You can buy this album or stream it for free on services like Apple Music, Amazon, Google Play, Soundcloud, YouTube, and Spotify, with download copies running for between $7.99 and $10.49, while CD copies could turn up at your favourite used record locales. Song names below are linked to their YouTube copies. Also, note that three songs on this CD were later re-recorded for The Surfers' self-titled "black album" in 2007, but we will approach the new versions when we review that album on the site.

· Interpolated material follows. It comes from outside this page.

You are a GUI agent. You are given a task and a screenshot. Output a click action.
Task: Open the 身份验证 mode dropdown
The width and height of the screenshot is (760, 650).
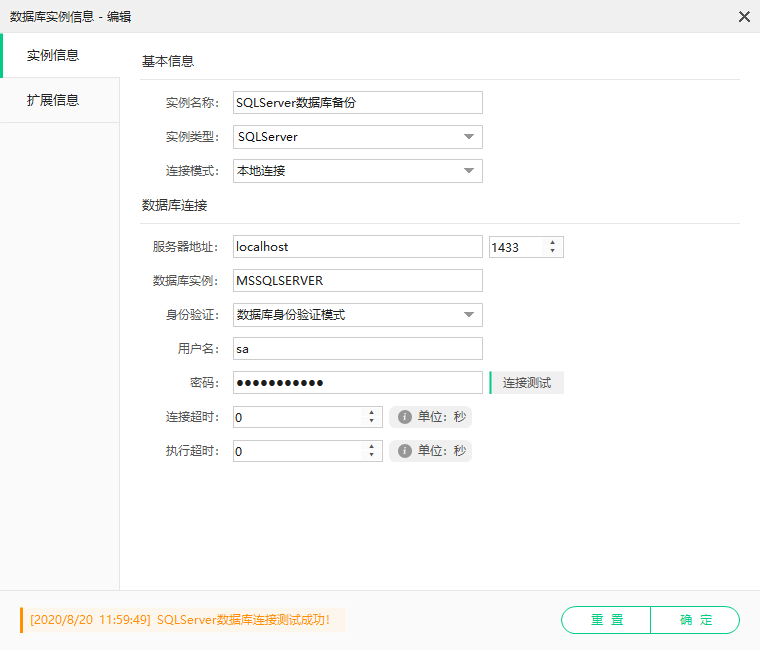click(358, 315)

With 11 songs running for almost 37 minutes, let's begin this review with the first song, "Figure It Out"! Opening in full on fast-paced skate punk mode, the driving guitar work is really good, and Dustin's melodic vocals are very fitting on the verses and in the effective stop/start choruses. It's a very straightforward song with no major diversions, but it's punchy and works extremely well, though at times, Mikey's drums did sound buried beneath the guitar. Still, a very entertaining and up-tempo way to start the CD! Next is "Booze N' Doobs", which is the first song here to later be re-recorded on "The Black Album". This song slows things down with more of a country vibe that will definitely please Rising Tide fans, with far more reserved vocals. The song's lyrical themes lend itself well to making this the band's signature drinking song, and while it's not my cup of tea, it fits that way! The drums  and Dave's twangy solo compliments the song well, but punk diehards may be disappointed.

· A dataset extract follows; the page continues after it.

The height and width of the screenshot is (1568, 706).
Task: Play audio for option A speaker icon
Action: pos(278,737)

Another song to return on the 2007 CD is next, namely "Screwed",  which tonally splits the difference between the preceding songs with an upbeat, steady rhythm and nice guitar picking before the choruses ramp things up a little more. The folksy side collides with punk in a good way here, so fans of both sides will find things to like, and I like Brad's bass work, though I didn't find that Dave's spare-yet-distorted guitar solo meshed well at all. Pleasant song that works on it's own merits! The album's shortest song follows, namely "Whole New Day", and this is another laid back song, harbouring more of their country side again while also being more down-tempo. Honestly, Dustin's singing isn't at it's clearest for me here, and it can be hard to make out the lyrics, but the guitar solo is effective. The composition's good, but it's too short and vocally muddled for me to recommend as is.

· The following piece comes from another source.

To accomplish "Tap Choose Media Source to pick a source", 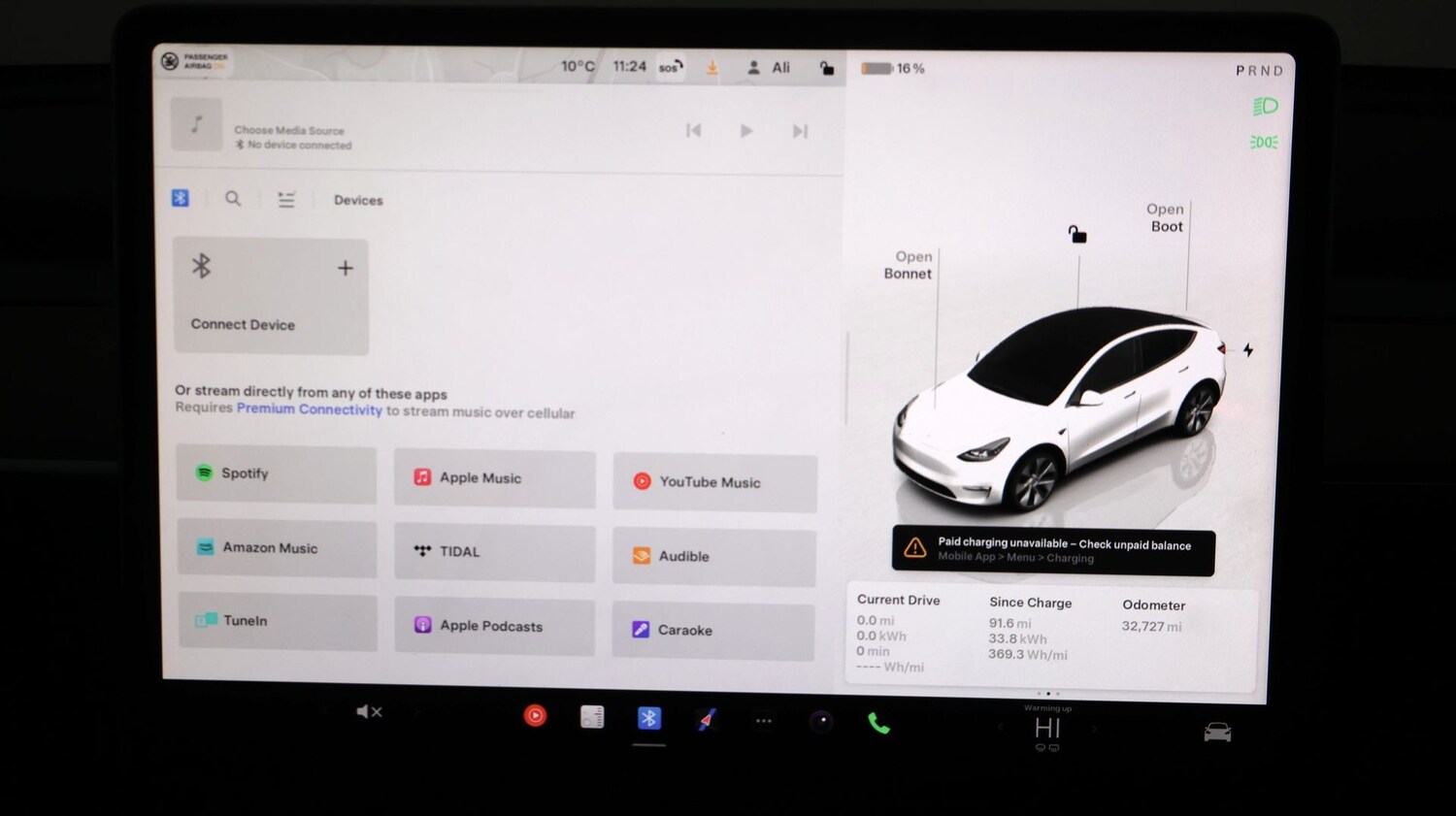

Fifth up is "Step Back", and if you were waiting for more fast-paced punk action, this will do the trick! That said, the guys play at a steady, relentless pace that only really pauses to breathe for a second at a time, and for me, I wish the song had more melody to it than this. While well performed, the vocals are mostly at one constant level, and the song doesn't really switch gear until slowing down for the coda. It's not a bad song, but I prefer songs with more of a melodic variance. Next is "T.V.", which has a slower, almost 1990s alternative rock flavour which I wasn't expecting, and that's saying something for a Surfers album! Like on "Whole New Day", the vocals are not overly clear at this register, and oddly, the song doesn't really have a proper chorus either, just instrumental bridges. Musically, I like the sound (reminds me of Weezer a bit), and the guitar and bass work are extra fitting, but the vocals don't add much to it.

The seventh track is "Won't Belong", which is the last of the three songs to be revisited on "The Black Album". After some very bluegrass-esque guitar picking, this songs gets into old school country territory, and if it wasn't for their vocal tones, you'd never guess this was the Surfers! In this case, multiple band members share vocal duties, which is effectively handled. This is a well performed and mixed song that will satiate fans of their country sides, but for my tastes, it's not preferable. Then we have "Get High", which feels like a companion piece to "Booze 'N Doobs" in some respects, though here, the verses have a campfire sing-along vibe, contrasted with the heavier full-band choruses and bridge. I like the jump in tone here, and the laid-back majority of the song is well done with very solid singing and guitar work, so this is a sleeper pick on the album!

Next on the CD is "The Quest", which brings us back into punk territory with a nice galloping drum track, strong melodic vocals from Dustin, and a catchy overall rhythm! This isn't really a guitar showcase aside from the post-chorus bridges and the end of the song, but if you can get past that, it's a fun song with strong lyrics, and I like how everything is mixed on this one! The penultimate song is "Victims", which is by far the heaviest song on the CD, with aggressive nearly-screamed vocals and a much more aggressive, forceful guitar riff. Effectively, this is the "Ten Commandements" of this album, if not quite as free-wheeling, but it showcases The Surfers' ferocious side as well as you could expect, and it's a solid showcase for Brad on bass in particular! As a metalhead, I can definitely get behind this song as an album highlight, but the melodic aspects of some earlier songs were missed.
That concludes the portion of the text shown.